(RECORDS SUPPLIED):
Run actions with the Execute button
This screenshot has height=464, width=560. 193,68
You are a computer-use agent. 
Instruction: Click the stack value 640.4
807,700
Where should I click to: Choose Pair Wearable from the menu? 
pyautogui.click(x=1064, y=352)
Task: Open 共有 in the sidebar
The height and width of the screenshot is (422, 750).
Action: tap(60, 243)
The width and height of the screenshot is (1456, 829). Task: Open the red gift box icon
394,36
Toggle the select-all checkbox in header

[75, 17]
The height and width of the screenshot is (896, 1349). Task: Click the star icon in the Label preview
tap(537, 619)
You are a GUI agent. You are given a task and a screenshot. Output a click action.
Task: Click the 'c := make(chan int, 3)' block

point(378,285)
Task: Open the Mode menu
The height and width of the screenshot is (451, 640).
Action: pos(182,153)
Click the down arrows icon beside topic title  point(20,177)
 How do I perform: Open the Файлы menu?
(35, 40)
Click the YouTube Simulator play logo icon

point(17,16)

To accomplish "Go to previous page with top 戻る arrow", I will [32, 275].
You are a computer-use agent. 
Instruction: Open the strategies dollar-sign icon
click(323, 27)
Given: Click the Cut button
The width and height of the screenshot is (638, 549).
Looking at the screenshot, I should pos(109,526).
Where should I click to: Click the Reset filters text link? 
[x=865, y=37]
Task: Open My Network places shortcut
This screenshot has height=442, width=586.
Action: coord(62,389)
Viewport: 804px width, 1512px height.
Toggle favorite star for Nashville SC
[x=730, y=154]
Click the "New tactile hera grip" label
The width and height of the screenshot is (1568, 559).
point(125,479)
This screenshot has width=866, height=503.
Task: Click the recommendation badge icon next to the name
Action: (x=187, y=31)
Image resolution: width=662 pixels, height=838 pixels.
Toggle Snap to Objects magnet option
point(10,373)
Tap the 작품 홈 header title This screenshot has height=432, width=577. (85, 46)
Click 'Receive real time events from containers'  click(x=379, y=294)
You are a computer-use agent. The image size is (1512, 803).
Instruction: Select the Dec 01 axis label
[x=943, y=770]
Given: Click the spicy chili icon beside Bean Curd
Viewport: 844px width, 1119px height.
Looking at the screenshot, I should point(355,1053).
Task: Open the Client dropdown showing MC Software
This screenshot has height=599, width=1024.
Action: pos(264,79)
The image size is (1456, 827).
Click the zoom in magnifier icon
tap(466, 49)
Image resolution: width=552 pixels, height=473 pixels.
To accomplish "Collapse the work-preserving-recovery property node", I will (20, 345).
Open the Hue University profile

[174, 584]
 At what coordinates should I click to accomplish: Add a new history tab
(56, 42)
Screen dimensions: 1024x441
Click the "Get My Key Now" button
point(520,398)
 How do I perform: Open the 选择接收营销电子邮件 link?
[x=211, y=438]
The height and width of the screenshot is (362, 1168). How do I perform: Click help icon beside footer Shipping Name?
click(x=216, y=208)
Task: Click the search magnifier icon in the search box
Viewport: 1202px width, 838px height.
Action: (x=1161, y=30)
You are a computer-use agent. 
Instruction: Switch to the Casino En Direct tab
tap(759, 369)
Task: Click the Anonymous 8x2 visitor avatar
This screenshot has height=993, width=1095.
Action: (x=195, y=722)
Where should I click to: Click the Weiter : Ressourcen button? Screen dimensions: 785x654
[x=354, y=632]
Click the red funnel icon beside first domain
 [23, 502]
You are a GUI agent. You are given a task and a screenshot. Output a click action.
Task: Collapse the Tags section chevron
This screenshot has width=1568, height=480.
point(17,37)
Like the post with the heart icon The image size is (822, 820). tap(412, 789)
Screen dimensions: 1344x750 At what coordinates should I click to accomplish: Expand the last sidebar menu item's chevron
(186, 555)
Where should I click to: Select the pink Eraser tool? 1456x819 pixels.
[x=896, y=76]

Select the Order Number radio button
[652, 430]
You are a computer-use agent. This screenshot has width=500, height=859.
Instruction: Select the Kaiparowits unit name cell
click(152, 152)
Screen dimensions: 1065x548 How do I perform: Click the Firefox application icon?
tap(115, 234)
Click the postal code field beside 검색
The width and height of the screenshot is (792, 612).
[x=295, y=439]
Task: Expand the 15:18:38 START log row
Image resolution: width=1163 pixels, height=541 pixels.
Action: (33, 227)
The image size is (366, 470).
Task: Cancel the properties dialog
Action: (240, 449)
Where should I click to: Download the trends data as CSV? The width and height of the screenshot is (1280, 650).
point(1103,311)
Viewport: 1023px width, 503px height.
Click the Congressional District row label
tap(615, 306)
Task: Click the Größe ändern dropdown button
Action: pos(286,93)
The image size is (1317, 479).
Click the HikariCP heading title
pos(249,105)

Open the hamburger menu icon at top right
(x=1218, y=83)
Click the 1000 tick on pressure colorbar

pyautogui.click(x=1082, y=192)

(GOAL): Could you reproduce all of the data above, line by line, without altering a single character?

(TASK RESPONSE):
Run actions with the Execute button
This screenshot has height=464, width=560. 193,68
You are a computer-use agent. 
Instruction: Click the stack value 640.4
807,700
Where should I click to: Choose Pair Wearable from the menu? 
pyautogui.click(x=1064, y=352)
Task: Open 共有 in the sidebar
The height and width of the screenshot is (422, 750).
Action: tap(60, 243)
The width and height of the screenshot is (1456, 829). Task: Open the red gift box icon
394,36
Toggle the select-all checkbox in header

[75, 17]
The height and width of the screenshot is (896, 1349). Task: Click the star icon in the Label preview
tap(537, 619)
You are a GUI agent. You are given a task and a screenshot. Output a click action.
Task: Click the 'c := make(chan int, 3)' block

point(378,285)
Task: Open the Mode menu
The height and width of the screenshot is (451, 640).
Action: pos(182,153)
Click the down arrows icon beside topic title  point(20,177)
 How do I perform: Open the Файлы menu?
(35, 40)
Click the YouTube Simulator play logo icon

point(17,16)

To accomplish "Go to previous page with top 戻る arrow", I will [32, 275].
You are a computer-use agent. 
Instruction: Open the strategies dollar-sign icon
click(323, 27)
Given: Click the Cut button
The width and height of the screenshot is (638, 549).
Looking at the screenshot, I should pos(109,526).
Where should I click to: Click the Reset filters text link? 
[x=865, y=37]
Task: Open My Network places shortcut
This screenshot has height=442, width=586.
Action: coord(62,389)
Viewport: 804px width, 1512px height.
Toggle favorite star for Nashville SC
[x=730, y=154]
Click the "New tactile hera grip" label
The width and height of the screenshot is (1568, 559).
point(125,479)
This screenshot has width=866, height=503.
Task: Click the recommendation badge icon next to the name
Action: (x=187, y=31)
Image resolution: width=662 pixels, height=838 pixels.
Toggle Snap to Objects magnet option
point(10,373)
Tap the 작품 홈 header title This screenshot has height=432, width=577. (85, 46)
Click 'Receive real time events from containers'  click(x=379, y=294)
You are a computer-use agent. The image size is (1512, 803).
Instruction: Select the Dec 01 axis label
[x=943, y=770]
Given: Click the spicy chili icon beside Bean Curd
Viewport: 844px width, 1119px height.
Looking at the screenshot, I should point(355,1053).
Task: Open the Client dropdown showing MC Software
This screenshot has height=599, width=1024.
Action: pos(264,79)
The image size is (1456, 827).
Click the zoom in magnifier icon
tap(466, 49)
Image resolution: width=552 pixels, height=473 pixels.
To accomplish "Collapse the work-preserving-recovery property node", I will (20, 345).
Open the Hue University profile

[174, 584]
 At what coordinates should I click to accomplish: Add a new history tab
(56, 42)
Screen dimensions: 1024x441
Click the "Get My Key Now" button
point(520,398)
 How do I perform: Open the 选择接收营销电子邮件 link?
[x=211, y=438]
The height and width of the screenshot is (362, 1168). How do I perform: Click help icon beside footer Shipping Name?
click(x=216, y=208)
Task: Click the search magnifier icon in the search box
Viewport: 1202px width, 838px height.
Action: (x=1161, y=30)
You are a computer-use agent. 
Instruction: Switch to the Casino En Direct tab
tap(759, 369)
Task: Click the Anonymous 8x2 visitor avatar
This screenshot has height=993, width=1095.
Action: (x=195, y=722)
Where should I click to: Click the Weiter : Ressourcen button? Screen dimensions: 785x654
[x=354, y=632]
Click the red funnel icon beside first domain
 [23, 502]
You are a GUI agent. You are given a task and a screenshot. Output a click action.
Task: Collapse the Tags section chevron
This screenshot has width=1568, height=480.
point(17,37)
Like the post with the heart icon The image size is (822, 820). tap(412, 789)
Screen dimensions: 1344x750 At what coordinates should I click to accomplish: Expand the last sidebar menu item's chevron
(186, 555)
Where should I click to: Select the pink Eraser tool? 1456x819 pixels.
[x=896, y=76]

Select the Order Number radio button
[652, 430]
You are a computer-use agent. This screenshot has width=500, height=859.
Instruction: Select the Kaiparowits unit name cell
click(152, 152)
Screen dimensions: 1065x548 How do I perform: Click the Firefox application icon?
tap(115, 234)
Click the postal code field beside 검색
The width and height of the screenshot is (792, 612).
[x=295, y=439]
Task: Expand the 15:18:38 START log row
Image resolution: width=1163 pixels, height=541 pixels.
Action: (33, 227)
The image size is (366, 470).
Task: Cancel the properties dialog
Action: (240, 449)
Where should I click to: Download the trends data as CSV? The width and height of the screenshot is (1280, 650).
point(1103,311)
Viewport: 1023px width, 503px height.
Click the Congressional District row label
tap(615, 306)
Task: Click the Größe ändern dropdown button
Action: pos(286,93)
The image size is (1317, 479).
Click the HikariCP heading title
pos(249,105)

Open the hamburger menu icon at top right
(x=1218, y=83)
Click the 1000 tick on pressure colorbar

pyautogui.click(x=1082, y=192)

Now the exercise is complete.